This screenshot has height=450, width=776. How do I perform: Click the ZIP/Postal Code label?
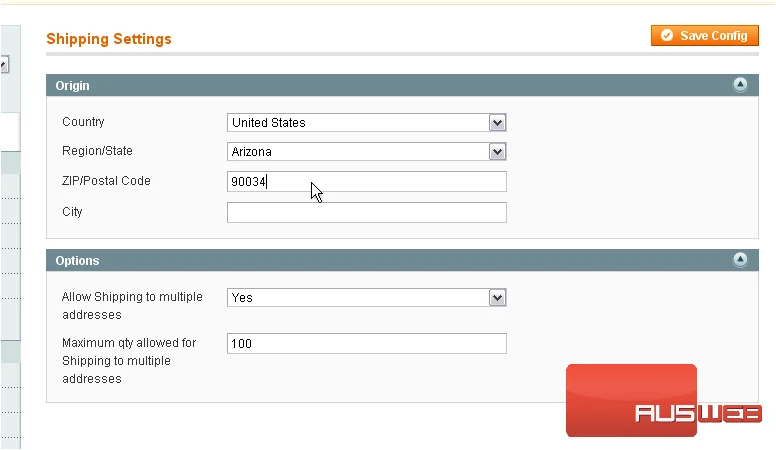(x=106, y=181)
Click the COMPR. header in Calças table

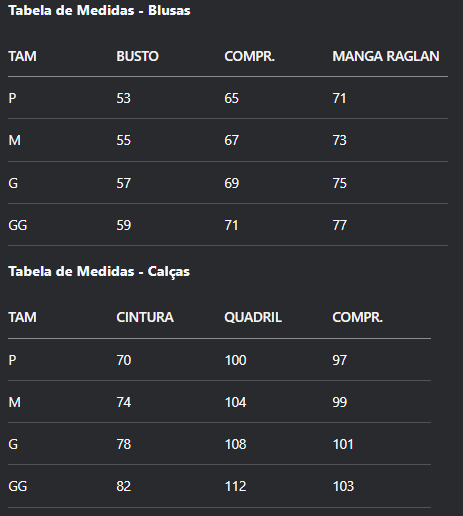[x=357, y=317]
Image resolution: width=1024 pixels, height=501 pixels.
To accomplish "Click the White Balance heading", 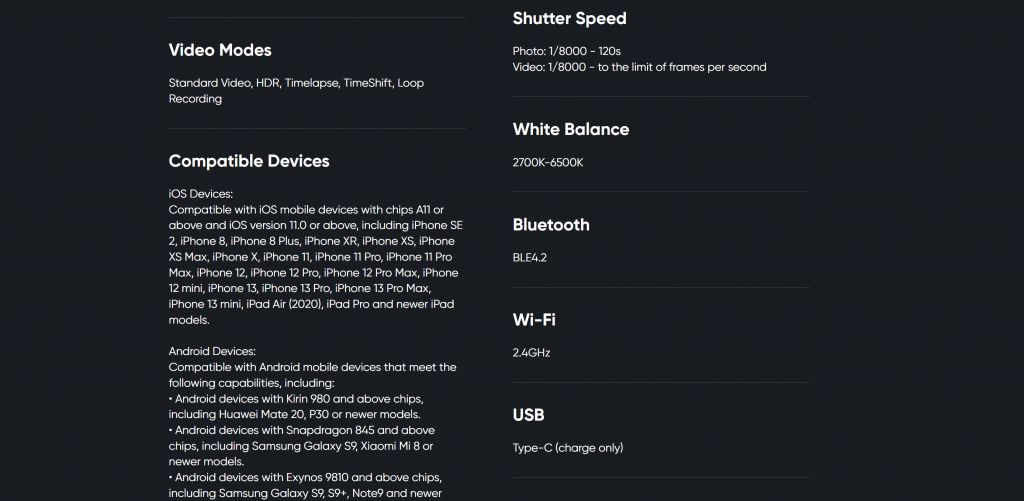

____________

Return each line from the rows above that contains the string "height". Case counts.

▶ Task output
This screenshot has height=450, width=776. How do I perform: Click the ZIP/Postal Code label?
Image resolution: width=1024 pixels, height=501 pixels.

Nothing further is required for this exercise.